Published by Eduardo Suastegui at Smashwords

Copyright 2014 Eduardo Suastegui

 

 

Copyright © 2014

 

All rights reserved. No part of this book may
be reproduced in any form or by any electronic or mechanical means
including information storage and retrieval systems – except in the
case of brief quotations in articles or reviews – without the
permission in writing from its publisher, Eduardo Suastegui.

 

All brand names and product names used in
this book are trademarks, registered trademarks, or trade names of
their respective holders. The author is not associated with any
product or vendor in this book.

 

Published By Eduardo
Suastegui

A
Voice of
the Mute Tales
production

http://eduardosuastegui.com

 

 

Table Of Contents

 

Active Shooter

A brief foreword

Chapter 1

Chapter 2

Chapter 3

Chapter 4

Chapter 5

Chapter 6

Chapter 7

Chapter 8

Chapter 9

Chapter 10

Chapter 11

Chapter 12

Chapter 13

Chapter 14

About The Author

The “Our Cyber World” series

A
brief foreword

 

Active Shooter
portrays Andre
Esperanza’s life months before
Pink Ballerina
. This might
suggest one should read one story before the other. While that
wouldn’t hurt, the author promises each story stands on its own,
even if the reading of both -- which he would love you to do --
enriches the overall fabric of the
Our Cyber World
series.

Primarily,
Active Shooter
focuses on
an incident that gets scant mention in
Pink Ballerina
, and a
relationship between the protagonist and one character that also
gets rather minor billing in
Pink Ballerina.
The author
initially intended
Active Shooter
as a short story sketch to
work through key character interactions and backgrounds.

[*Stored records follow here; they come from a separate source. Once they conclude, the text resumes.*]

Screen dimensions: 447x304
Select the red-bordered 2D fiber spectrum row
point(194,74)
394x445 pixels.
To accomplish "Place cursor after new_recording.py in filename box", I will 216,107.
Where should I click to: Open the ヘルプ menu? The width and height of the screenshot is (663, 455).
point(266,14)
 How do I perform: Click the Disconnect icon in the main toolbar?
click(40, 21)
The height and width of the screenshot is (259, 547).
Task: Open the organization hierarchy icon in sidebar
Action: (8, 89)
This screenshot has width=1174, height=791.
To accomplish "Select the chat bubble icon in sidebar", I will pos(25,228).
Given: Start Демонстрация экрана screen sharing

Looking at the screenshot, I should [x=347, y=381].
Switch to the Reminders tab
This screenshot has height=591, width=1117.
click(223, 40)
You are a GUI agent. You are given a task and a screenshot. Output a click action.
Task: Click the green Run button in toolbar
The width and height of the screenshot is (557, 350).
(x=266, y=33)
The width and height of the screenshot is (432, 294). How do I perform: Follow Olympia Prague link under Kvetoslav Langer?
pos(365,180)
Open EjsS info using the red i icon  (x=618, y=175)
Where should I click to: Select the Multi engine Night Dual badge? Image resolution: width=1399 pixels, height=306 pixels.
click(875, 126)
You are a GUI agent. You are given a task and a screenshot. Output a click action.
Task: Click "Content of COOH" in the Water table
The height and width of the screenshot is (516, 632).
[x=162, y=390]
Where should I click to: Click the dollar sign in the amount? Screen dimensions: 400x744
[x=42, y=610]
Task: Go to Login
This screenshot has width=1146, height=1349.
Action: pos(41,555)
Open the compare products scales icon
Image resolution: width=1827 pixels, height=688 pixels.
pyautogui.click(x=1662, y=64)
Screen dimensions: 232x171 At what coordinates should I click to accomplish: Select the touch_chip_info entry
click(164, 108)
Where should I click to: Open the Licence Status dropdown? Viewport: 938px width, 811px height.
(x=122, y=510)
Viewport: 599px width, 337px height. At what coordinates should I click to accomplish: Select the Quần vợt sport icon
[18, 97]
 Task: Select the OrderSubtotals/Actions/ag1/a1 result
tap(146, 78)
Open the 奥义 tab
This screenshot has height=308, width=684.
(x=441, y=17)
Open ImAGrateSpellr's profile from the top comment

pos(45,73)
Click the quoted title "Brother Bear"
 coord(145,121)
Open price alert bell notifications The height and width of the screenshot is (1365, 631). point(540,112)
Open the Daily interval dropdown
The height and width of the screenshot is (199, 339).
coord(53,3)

Well, we said this would be a brief foreword,
so we’ll keep our word and let you get started with
Active
Shooter
, a novella in the
Our Cyber World
series.

Chapter 1

The lights in the studio signaled the
impending start of the interview. I wore a mask of makeup and
everyday man pleasantness, seconds away from ratifying my instant
fame as someone able to execute carnage. Network morning show
anchor, Bridget Suarez, smiled at me with a raised eyebrow, her
green eyes flashing with a relax-we-got-this spark. Her confidence,
her ebullience at having landed an exclusive interview was
infectious, though I seemed inoculated to it. No matter how much I
tried to appropriate it, I felt only apprehension.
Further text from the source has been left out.